Work instructions
Search the data for the word "Task" and copy out every line that has it.
--- Input data ---
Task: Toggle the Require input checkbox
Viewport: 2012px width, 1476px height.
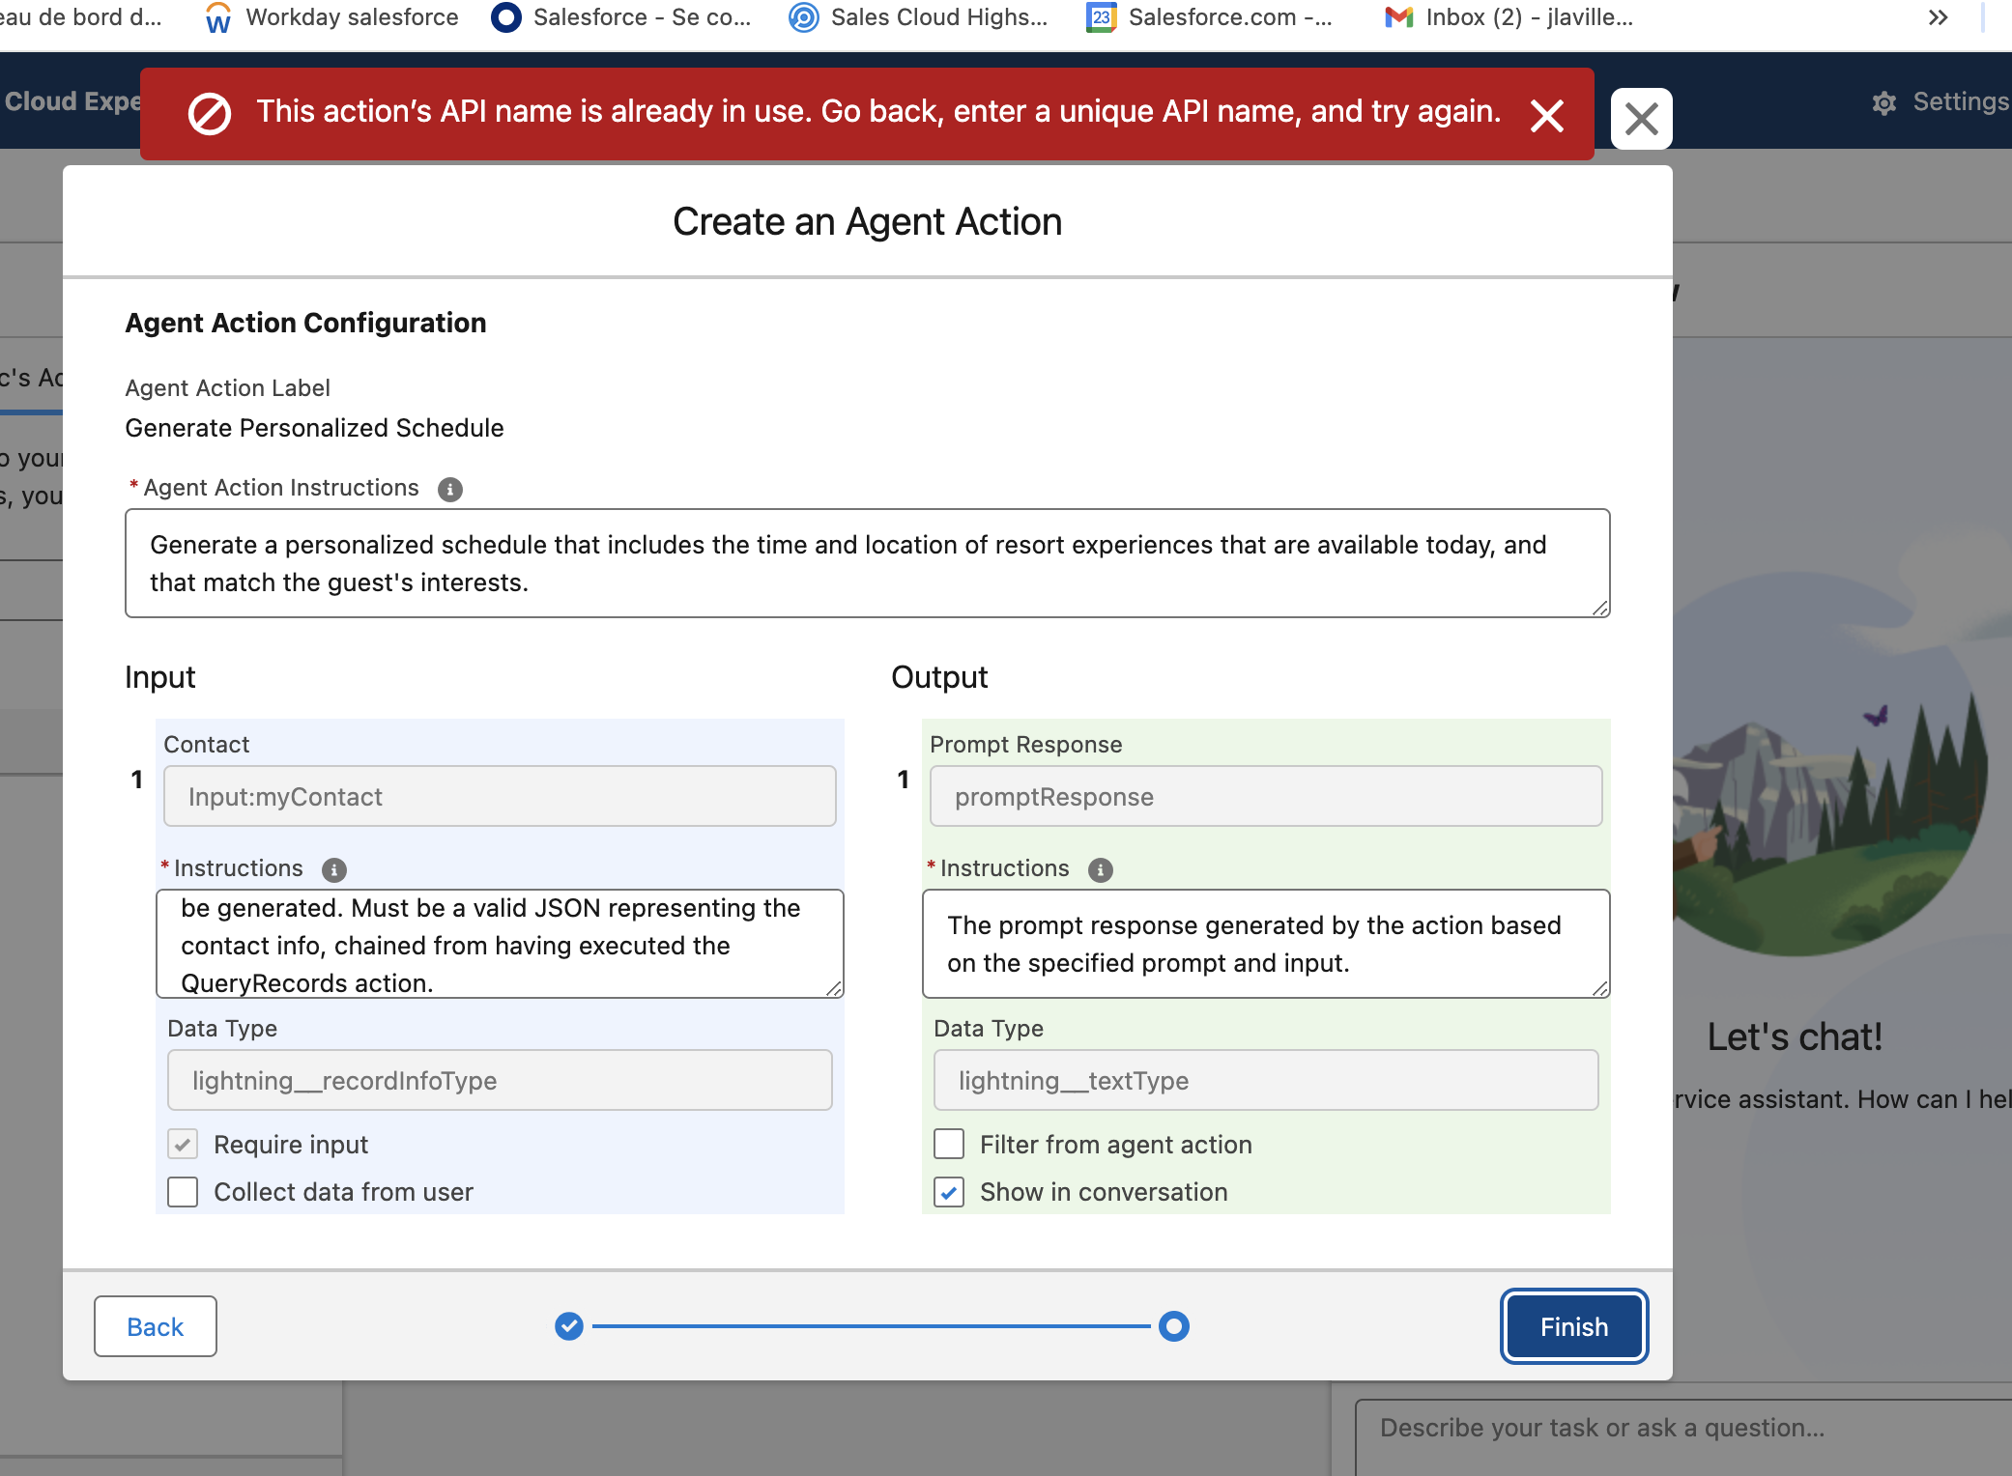Action: pos(183,1145)
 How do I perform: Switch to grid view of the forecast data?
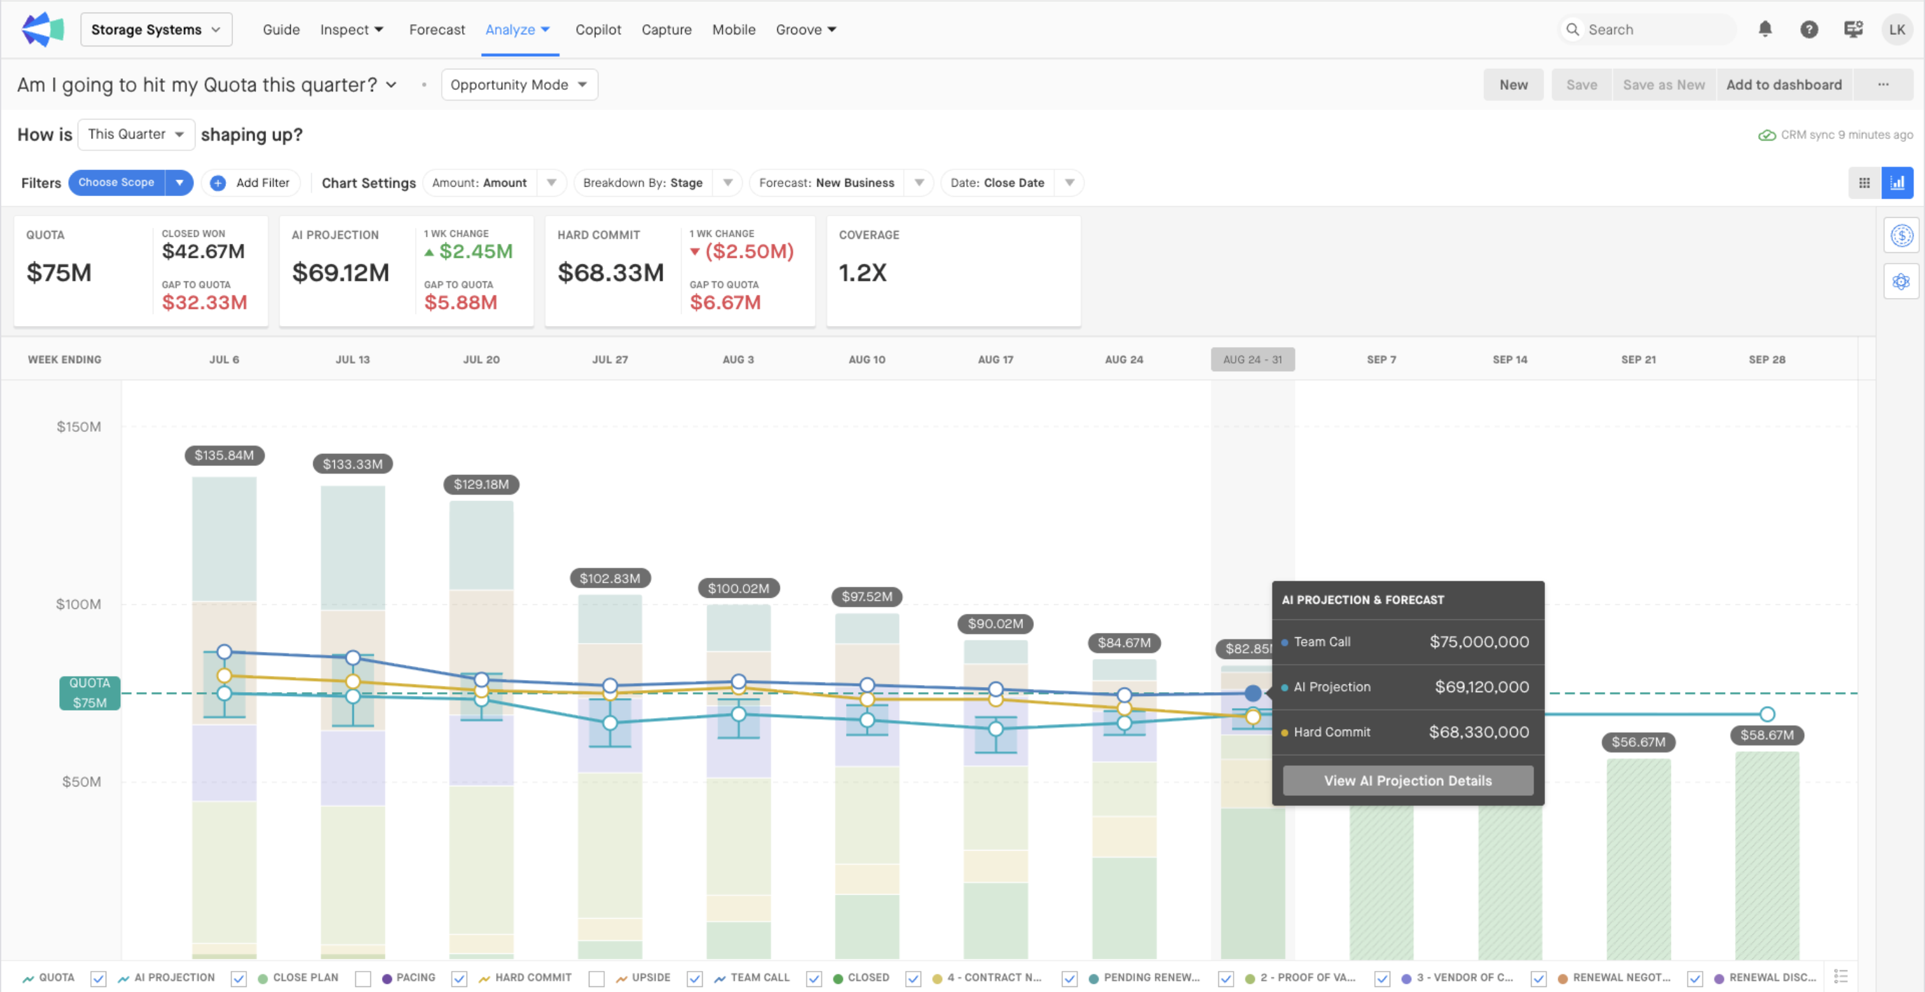click(x=1864, y=182)
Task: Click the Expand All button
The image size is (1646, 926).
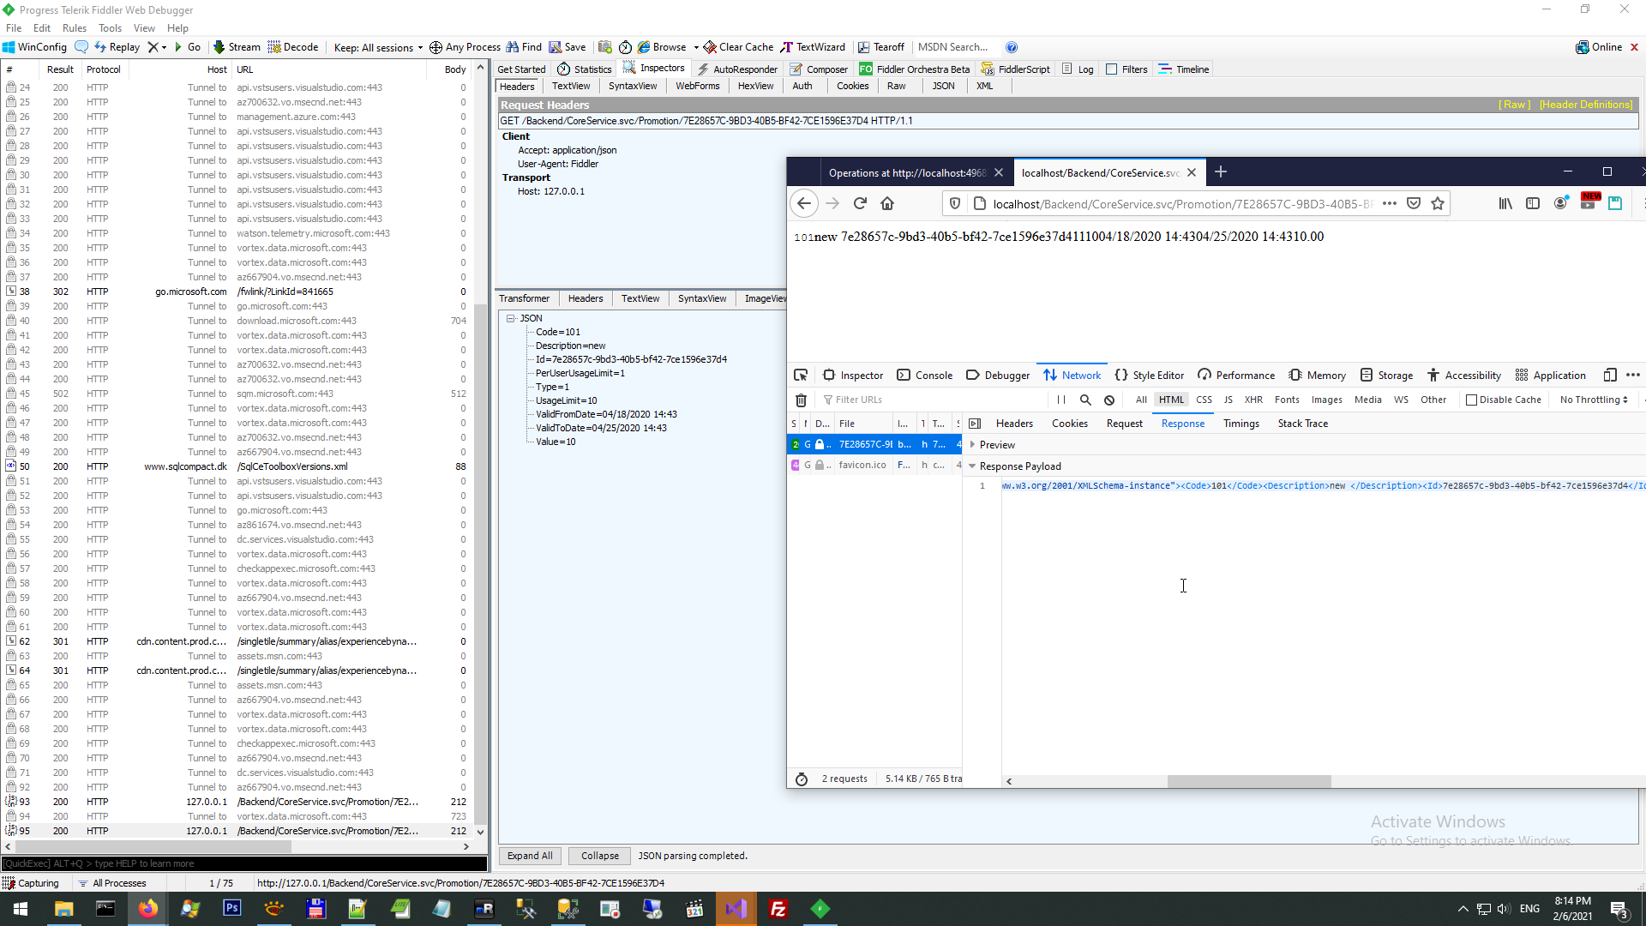Action: [x=529, y=856]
---
Answer to this exercise
Task: Toggle the Require input checkbox
Task: Click the Expand All button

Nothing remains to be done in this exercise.